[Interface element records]
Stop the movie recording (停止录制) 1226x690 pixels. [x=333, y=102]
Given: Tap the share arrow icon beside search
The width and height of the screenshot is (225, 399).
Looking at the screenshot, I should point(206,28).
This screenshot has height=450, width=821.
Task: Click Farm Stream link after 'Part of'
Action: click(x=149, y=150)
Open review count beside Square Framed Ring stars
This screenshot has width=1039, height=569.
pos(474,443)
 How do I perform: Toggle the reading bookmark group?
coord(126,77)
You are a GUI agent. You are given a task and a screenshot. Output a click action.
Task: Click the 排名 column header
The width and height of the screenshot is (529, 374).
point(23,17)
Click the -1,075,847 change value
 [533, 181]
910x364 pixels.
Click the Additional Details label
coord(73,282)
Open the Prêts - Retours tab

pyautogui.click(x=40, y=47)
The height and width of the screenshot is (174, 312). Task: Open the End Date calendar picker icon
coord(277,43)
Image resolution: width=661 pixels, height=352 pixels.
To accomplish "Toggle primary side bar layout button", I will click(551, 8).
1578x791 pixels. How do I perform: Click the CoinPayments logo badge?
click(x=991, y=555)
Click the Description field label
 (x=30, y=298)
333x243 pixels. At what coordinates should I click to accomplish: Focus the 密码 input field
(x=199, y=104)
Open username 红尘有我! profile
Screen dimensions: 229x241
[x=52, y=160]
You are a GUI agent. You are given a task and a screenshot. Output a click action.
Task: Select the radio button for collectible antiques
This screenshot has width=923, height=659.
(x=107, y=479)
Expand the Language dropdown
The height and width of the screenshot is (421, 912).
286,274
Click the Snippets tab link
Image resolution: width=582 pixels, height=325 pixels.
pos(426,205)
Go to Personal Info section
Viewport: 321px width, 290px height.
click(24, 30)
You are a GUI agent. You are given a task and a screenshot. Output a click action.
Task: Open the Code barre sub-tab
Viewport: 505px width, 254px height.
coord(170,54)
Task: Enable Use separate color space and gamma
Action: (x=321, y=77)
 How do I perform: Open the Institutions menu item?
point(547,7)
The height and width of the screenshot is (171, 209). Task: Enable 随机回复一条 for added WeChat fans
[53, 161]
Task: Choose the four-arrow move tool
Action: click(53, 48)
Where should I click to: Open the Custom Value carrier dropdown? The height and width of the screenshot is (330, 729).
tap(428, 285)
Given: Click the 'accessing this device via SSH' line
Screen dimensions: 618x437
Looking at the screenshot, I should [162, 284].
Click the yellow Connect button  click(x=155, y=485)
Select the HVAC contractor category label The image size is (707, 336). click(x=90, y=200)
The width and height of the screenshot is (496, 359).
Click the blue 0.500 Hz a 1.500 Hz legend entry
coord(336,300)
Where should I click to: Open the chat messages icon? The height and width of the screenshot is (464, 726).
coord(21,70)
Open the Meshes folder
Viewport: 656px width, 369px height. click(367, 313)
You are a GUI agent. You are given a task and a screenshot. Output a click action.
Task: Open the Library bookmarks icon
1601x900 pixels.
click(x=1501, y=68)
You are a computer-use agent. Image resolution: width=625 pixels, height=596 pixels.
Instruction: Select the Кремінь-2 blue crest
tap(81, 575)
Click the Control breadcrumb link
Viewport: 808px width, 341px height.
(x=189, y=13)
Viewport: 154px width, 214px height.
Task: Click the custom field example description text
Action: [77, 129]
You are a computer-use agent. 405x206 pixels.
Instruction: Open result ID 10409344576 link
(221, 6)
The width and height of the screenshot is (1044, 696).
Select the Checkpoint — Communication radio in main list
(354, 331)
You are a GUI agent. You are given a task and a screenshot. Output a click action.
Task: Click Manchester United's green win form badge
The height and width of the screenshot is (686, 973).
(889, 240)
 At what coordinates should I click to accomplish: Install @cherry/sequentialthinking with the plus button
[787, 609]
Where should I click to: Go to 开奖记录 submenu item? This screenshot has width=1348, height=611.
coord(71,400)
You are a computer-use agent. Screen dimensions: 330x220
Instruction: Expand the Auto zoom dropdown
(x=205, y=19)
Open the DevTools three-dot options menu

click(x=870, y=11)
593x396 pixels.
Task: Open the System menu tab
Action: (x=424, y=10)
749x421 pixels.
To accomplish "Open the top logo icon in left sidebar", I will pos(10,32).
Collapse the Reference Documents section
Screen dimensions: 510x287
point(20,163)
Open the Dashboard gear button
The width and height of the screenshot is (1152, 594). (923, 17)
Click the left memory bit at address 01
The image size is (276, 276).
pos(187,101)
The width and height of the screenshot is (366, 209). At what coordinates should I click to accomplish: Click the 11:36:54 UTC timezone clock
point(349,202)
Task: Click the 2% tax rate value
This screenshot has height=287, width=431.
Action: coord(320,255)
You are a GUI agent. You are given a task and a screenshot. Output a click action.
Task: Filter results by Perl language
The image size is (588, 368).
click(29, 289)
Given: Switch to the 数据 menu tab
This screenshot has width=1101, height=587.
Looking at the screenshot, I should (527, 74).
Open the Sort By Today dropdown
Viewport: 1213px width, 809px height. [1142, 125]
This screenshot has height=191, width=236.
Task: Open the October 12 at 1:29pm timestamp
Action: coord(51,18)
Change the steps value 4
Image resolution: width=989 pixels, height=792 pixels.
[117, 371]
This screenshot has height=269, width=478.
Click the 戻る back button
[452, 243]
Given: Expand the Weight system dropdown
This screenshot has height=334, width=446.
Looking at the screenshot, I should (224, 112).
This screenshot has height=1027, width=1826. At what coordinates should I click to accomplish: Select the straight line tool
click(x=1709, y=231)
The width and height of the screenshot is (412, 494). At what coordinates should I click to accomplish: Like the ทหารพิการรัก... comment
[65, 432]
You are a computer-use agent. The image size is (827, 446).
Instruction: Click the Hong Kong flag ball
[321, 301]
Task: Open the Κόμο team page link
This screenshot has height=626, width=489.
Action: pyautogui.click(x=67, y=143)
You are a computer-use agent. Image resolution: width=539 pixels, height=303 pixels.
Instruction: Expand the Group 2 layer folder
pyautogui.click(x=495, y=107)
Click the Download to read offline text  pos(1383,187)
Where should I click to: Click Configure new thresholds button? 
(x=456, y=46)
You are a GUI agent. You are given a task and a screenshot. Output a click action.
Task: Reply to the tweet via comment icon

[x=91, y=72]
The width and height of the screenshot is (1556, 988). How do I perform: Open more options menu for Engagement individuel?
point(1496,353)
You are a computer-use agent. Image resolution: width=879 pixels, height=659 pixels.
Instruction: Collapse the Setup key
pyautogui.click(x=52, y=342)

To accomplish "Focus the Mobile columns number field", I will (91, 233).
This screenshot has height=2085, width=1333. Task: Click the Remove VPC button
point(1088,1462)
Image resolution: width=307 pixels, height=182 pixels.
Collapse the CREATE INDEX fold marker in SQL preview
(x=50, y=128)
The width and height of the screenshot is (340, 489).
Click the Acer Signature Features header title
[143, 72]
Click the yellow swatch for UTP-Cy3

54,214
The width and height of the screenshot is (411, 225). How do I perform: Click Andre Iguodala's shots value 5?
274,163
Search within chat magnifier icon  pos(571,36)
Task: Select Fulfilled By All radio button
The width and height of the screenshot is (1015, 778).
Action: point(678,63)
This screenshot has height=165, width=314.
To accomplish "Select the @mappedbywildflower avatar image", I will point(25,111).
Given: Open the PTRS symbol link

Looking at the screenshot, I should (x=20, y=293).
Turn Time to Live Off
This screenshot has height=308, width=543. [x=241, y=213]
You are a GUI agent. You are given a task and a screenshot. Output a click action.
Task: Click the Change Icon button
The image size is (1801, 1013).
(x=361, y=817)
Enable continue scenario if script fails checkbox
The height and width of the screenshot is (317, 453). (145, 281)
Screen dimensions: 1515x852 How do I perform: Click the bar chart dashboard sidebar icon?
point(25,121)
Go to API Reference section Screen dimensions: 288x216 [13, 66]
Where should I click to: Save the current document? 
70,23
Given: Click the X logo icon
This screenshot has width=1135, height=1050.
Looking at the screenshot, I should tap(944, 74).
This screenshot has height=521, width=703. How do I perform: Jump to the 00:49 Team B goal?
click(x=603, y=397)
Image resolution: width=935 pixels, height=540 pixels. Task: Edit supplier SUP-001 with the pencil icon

* **YOUR OBJECTIVE**
Please return each line of the rows above that contains the word "options". Case counts.

* **THE RESPONSE**
Open the DevTools three-dot options menu
The width and height of the screenshot is (1556, 988). How do I perform: Open more options menu for Engagement individuel?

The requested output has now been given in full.